[Objective]
Copy out the rows again word for word, starting with the line that contains "Click the expand-all sections icon" and going on through the line that contains "Looking at the screenshot, I should tap(557, 50).", both included.

Items listed in a dataset:
^^^^^^^^

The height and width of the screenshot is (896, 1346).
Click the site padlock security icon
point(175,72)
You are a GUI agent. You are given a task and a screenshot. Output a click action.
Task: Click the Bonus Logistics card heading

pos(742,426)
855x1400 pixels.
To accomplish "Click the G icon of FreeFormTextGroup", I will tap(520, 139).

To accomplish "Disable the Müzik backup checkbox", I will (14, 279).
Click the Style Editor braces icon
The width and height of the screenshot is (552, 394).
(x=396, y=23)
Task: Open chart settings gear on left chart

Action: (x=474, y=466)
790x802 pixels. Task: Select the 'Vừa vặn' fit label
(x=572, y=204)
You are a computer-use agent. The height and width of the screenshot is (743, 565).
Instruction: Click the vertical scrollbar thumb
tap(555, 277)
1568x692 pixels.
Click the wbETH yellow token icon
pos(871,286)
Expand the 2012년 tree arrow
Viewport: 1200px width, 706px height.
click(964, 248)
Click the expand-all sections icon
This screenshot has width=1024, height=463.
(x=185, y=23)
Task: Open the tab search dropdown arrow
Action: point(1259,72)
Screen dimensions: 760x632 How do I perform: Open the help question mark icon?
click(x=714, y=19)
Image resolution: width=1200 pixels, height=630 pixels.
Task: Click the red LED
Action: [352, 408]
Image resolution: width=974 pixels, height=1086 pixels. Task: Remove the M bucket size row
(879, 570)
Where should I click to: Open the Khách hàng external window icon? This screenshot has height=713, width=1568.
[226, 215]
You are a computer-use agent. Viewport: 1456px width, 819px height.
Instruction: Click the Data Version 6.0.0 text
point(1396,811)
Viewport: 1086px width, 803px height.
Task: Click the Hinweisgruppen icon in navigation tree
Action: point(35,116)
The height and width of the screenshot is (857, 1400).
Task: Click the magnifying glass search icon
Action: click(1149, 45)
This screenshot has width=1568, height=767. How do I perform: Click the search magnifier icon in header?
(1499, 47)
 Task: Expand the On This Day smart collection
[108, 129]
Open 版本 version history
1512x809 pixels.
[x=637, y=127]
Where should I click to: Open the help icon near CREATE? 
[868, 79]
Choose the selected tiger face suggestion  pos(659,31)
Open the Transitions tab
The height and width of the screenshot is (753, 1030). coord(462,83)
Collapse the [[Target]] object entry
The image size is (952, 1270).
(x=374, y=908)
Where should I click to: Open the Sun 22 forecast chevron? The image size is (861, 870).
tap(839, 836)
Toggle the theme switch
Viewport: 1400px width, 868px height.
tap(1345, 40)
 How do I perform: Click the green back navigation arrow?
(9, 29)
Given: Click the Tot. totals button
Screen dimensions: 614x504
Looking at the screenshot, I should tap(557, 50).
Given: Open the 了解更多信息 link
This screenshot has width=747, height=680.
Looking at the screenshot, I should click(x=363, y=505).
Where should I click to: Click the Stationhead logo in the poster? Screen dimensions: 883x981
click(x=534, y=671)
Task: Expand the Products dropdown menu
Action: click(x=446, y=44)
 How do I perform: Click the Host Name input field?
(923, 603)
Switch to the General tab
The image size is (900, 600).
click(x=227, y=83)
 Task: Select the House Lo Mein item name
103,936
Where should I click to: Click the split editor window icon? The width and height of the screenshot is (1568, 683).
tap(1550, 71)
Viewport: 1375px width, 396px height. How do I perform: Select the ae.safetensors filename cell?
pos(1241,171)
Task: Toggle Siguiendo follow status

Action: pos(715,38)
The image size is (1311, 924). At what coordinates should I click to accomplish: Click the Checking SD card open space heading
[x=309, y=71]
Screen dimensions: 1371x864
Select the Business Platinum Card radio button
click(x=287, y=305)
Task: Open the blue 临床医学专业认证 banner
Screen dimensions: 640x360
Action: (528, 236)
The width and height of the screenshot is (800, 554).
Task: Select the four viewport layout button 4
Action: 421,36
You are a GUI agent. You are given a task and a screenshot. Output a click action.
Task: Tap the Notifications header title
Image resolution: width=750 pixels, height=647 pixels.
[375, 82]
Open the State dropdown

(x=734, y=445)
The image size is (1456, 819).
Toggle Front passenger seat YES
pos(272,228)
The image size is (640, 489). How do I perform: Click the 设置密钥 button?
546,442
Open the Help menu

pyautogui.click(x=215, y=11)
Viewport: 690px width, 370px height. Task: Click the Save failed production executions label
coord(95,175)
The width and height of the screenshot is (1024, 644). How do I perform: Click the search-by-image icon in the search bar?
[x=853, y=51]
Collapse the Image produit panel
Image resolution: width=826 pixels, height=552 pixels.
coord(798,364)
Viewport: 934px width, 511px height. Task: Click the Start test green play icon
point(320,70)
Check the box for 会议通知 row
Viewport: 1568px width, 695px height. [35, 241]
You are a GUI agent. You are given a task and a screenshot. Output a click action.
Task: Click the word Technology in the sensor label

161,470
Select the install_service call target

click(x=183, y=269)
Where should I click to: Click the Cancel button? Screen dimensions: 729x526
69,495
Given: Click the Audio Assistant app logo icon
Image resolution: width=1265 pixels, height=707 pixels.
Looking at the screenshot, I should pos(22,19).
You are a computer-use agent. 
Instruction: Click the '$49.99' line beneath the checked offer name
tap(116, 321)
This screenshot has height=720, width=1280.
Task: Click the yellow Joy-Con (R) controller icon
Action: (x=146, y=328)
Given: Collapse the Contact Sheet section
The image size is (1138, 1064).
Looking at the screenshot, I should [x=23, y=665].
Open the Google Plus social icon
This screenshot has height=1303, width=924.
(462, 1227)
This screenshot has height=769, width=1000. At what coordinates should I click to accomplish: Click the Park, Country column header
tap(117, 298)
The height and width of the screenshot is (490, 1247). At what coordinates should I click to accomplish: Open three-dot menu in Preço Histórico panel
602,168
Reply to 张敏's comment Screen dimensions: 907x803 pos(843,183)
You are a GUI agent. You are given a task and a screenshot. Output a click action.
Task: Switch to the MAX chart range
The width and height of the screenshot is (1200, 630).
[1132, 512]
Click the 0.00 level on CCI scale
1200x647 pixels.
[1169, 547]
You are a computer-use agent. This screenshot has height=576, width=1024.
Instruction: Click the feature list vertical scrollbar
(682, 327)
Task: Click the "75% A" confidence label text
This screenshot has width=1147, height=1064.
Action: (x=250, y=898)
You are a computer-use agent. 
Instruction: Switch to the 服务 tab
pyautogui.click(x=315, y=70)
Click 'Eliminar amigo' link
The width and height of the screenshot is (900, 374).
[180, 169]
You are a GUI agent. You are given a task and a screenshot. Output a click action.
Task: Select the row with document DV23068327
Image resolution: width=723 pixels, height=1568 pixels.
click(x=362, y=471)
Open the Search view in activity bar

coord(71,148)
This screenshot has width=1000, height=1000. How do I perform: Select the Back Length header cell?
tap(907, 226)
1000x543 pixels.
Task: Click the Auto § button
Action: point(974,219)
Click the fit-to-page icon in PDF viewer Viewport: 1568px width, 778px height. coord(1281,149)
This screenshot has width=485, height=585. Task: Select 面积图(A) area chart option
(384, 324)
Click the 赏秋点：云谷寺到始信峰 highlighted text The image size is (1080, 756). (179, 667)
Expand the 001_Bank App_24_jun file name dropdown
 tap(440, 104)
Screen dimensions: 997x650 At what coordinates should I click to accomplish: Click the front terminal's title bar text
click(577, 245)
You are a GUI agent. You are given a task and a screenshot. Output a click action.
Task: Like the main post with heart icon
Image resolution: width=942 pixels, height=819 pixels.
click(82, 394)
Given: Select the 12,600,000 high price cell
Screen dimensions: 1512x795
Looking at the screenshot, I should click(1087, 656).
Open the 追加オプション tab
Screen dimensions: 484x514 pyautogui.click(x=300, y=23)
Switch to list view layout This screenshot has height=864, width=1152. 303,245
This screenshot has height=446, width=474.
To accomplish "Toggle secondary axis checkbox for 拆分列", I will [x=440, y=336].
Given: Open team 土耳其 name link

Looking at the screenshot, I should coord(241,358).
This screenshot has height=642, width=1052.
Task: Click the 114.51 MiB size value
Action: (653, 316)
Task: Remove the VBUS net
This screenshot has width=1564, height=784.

^^^^^^^^

[Result for this exercise]
Click the expand-all sections icon
This screenshot has width=1024, height=463.
(x=185, y=23)
Task: Open the tab search dropdown arrow
Action: point(1259,72)
Screen dimensions: 760x632 How do I perform: Open the help question mark icon?
click(x=714, y=19)
Image resolution: width=1200 pixels, height=630 pixels.
Task: Click the red LED
Action: [352, 408]
Image resolution: width=974 pixels, height=1086 pixels. Task: Remove the M bucket size row
(879, 570)
Where should I click to: Open the Khách hàng external window icon? This screenshot has height=713, width=1568.
[226, 215]
You are a computer-use agent. Viewport: 1456px width, 819px height.
Instruction: Click the Data Version 6.0.0 text
point(1396,811)
Viewport: 1086px width, 803px height.
Task: Click the Hinweisgruppen icon in navigation tree
Action: point(35,116)
The height and width of the screenshot is (857, 1400).
Task: Click the magnifying glass search icon
Action: click(1149, 45)
This screenshot has width=1568, height=767. How do I perform: Click the search magnifier icon in header?
(1499, 47)
 Task: Expand the On This Day smart collection
[108, 129]
Open 版本 version history
1512x809 pixels.
[x=637, y=127]
Where should I click to: Open the help icon near CREATE? 
[868, 79]
Choose the selected tiger face suggestion  pos(659,31)
Open the Transitions tab
The height and width of the screenshot is (753, 1030). coord(462,83)
Collapse the [[Target]] object entry
The image size is (952, 1270).
(x=374, y=908)
Where should I click to: Open the Sun 22 forecast chevron? The image size is (861, 870).
tap(839, 836)
Toggle the theme switch
Viewport: 1400px width, 868px height.
tap(1345, 40)
 How do I perform: Click the green back navigation arrow?
(9, 29)
Given: Click the Tot. totals button
Screen dimensions: 614x504
Looking at the screenshot, I should tap(557, 50).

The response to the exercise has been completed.